そしたらウマくやんないとだし、ちょっと気がかりだったんすよ。
兄貴には家族だからなんとなくそーいう話題って聞きづれーし…」
はははと笑って、軽く言ったつもりだった。
しかし、先輩は何も反応しないし、何も言ってくれない。
不思議に思って、俺は声をかけてみる。
「榛名さん?」
「…付き合ってた」
ぼそっと聞き取れるか取れないかの大きさで、先輩は呟いた。
「俺と付き合ってた」
何かの聞き違いか、それともジョーダンなのか。
でも、ジョーダンにしては声のトーンが低い。
聞き違いにしては、俺はあまりにもはっきりと聞き取れてしまった。
俺と榛名さんは、付き合ってた…のか?
「…っあ!だから先輩には俺がヘンなのすぐバレちゃったんすね。
すいません、俺そういう記憶も全部なくって」
ためしに、もしこれがジョーダンだとしたらすぐに先輩が弁解できるような言葉で。
でも、たとえ先輩が俺とほんとに付き合ってたとしても先輩を傷つけない言葉で、一応対応してみたつもりだ。
「…花螢、」
先輩が俺の名前を呟いて、なにかを言い出そうとしていた。
その時、
「ちわーす!ってあれ、まだ榛名さんと稜しかいねーのー?
ホームルーム長引いたから、まあまあ急いできたのに〜」
突然勢いよく部室のドアが開けられ、外から入ってきたのは赤髪の男だった。
榛名さんのことはさん付け、俺のことは呼び捨てってことはたぶんこいつとは同学年って認識でいーんだよな?

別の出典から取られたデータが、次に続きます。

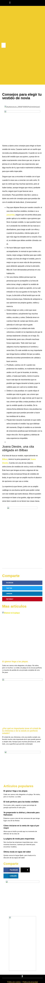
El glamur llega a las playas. (15, 661)
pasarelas (11, 215)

と、だんだんこういう判断にもなれてきた俺は、密かに脳内で冷静に考えていた。
「…お前と同学年の麻田。お前は"だっち"とか呼んでたな」
いい匂いが鼻先をふわりとかすめたかと思うと、榛名さんがさり気なく耳元に唇を寄せて、そう教えてくれる。
俺は赤髪、もといだっちに気づかれないように僅かに頷いて見せた。
「じゅーぶんおせーよ、だっち」
先輩に教えてもらった通りのあだ名で適当に返してみるが、相手には何も感づかれなかったようで、俺たちはそのまま軽く会話をした。